Após muitas conversas e de barriga cheia, o sono surgiu
de repente e nós crianças fomos todos cambaleando para as nossas camas.
Desmaiamos de sono!
O dia amanheceu aflito, e eu desci desesperado para
montar o meu trem elétrico.
Escolhi um lugar seguro embaixo da escada que era ideal
para se montar os trilhos.
Assim fui montando um a um os segmentos de trilhos, até
que o circuito composto de duas retas e duas curvas de 180º graus se formou.
Agora faltava ligar o transformador e pronto.
A energia elétrica estava ligada e a locomotiva já podia
se mover, bastava apenas colocá-la nos trilhos.
Na sequência montei o cenário, que consistia de uma
estação ferroviária e uma casa de fazenda com miniaturas de vacas, cavalos etc.
Enfim, tudo pronto. Peguei a locomotiva de dentro da
caixa e a instalei nos trilhos.
Meu Deus, que imponência! Era a réplica de uma locomotiva
elétrica “GE A1A- A1A” e estava nas minhas mãos! 100t de peso e quase 20 metros
de comprimento!
Ela era na cor azul e tinha a marca da Companhia Paulista
de Estradas de Ferro “CP” em branco. Igualzinha a verdadeira.
Sim, eu sabia, pois viajei várias vezes nesse trem quando
ia para Barretos, cidade onde nasceu o meu pai.
Cuidadosamente, coloquei-a nos trilhos. Acionei a
alavanca de avante no transformador e pronto. Lá foi minha locomotiva
desfilando pelos trilhos. Eu estava maravilhado! Eu me deitava com a cabeça
junto aos trilhos e a admirava com meu próprio zoom a passagem dela quase
raspando no meu rosto.
Após algumas voltas parei a GE na estação e fui pegando
um a um dos cinco vagões que formavam a composição:
O do correio, o restaurante, o Pullman, o de primeira
classe e o de segunda classe. Todos na cor azul e o teto em prata. Fui
colocando-os nos trilhos, sentindo, admirando e recordando minhas viagens.
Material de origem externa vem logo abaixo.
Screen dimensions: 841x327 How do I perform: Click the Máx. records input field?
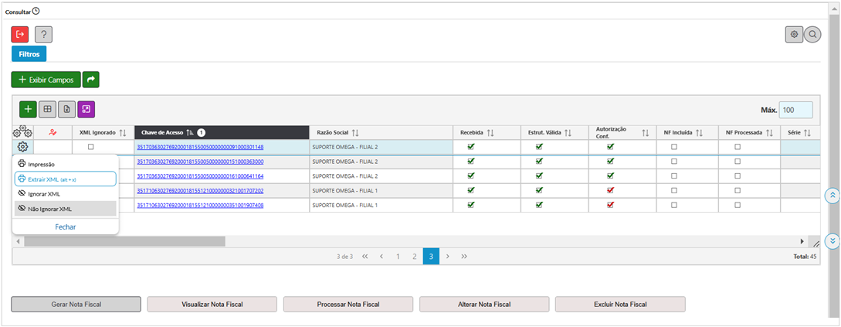tap(795, 110)
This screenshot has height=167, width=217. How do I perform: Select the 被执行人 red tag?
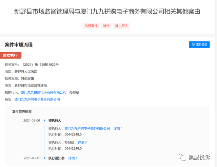coord(121,26)
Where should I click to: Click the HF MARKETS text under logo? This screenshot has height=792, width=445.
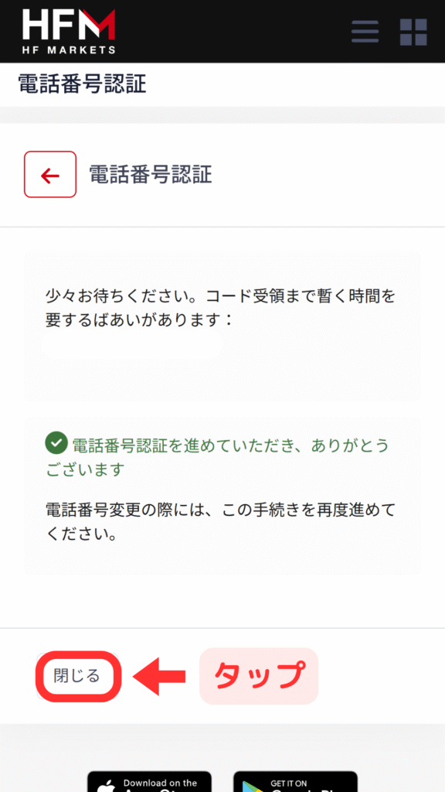coord(69,50)
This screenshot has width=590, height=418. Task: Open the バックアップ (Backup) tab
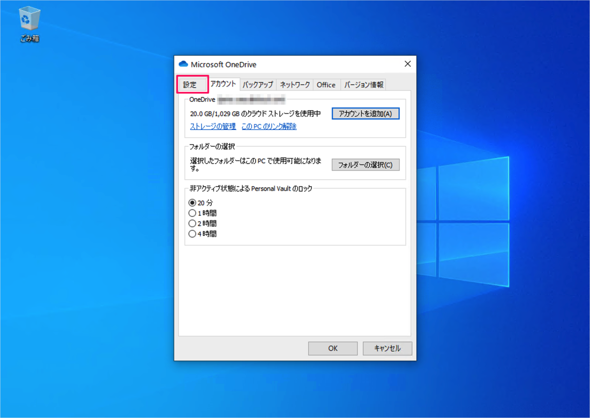(x=258, y=85)
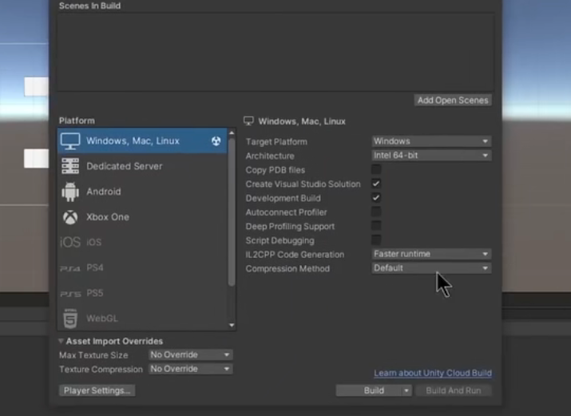
Task: Open the Target Platform dropdown
Action: click(x=431, y=141)
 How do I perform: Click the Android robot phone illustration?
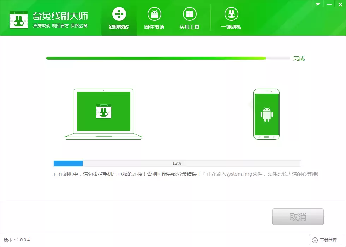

Finalmente, a composição estava completa, todos os vagões
engatados à locomotiva e tudo pronto para iniciar a viagem inaugural do meu
trem! Só minha!
Assim a composição partiu. Eu me posicionei deitado junto
aos trilhos, extasiado com a passagem de cada vagão junto ao meu rosto.
O vagão Pullman com suas poltronas giratórias, o restaurante
com suas mesinhas ornadas cada uma com o seu abajur, o de primeira classe com
seus bancos estofados na cor vinho e o da segunda classe com bancos revestidos
de palhinha.
Assim, o trem passava e por vezes eu era acordado por
alguém, pois havia dormido embalado pelo som dos trilhos emitido pelas rodas
passando pelas suas emendas: tetreque-tetreque,
tetreque-tetreque... E viajando, viajando ...
Delícia de relato, Sergio. Senti a emoção e alegria da descrição. Quase enxerguei você, menino. Linda lembrança!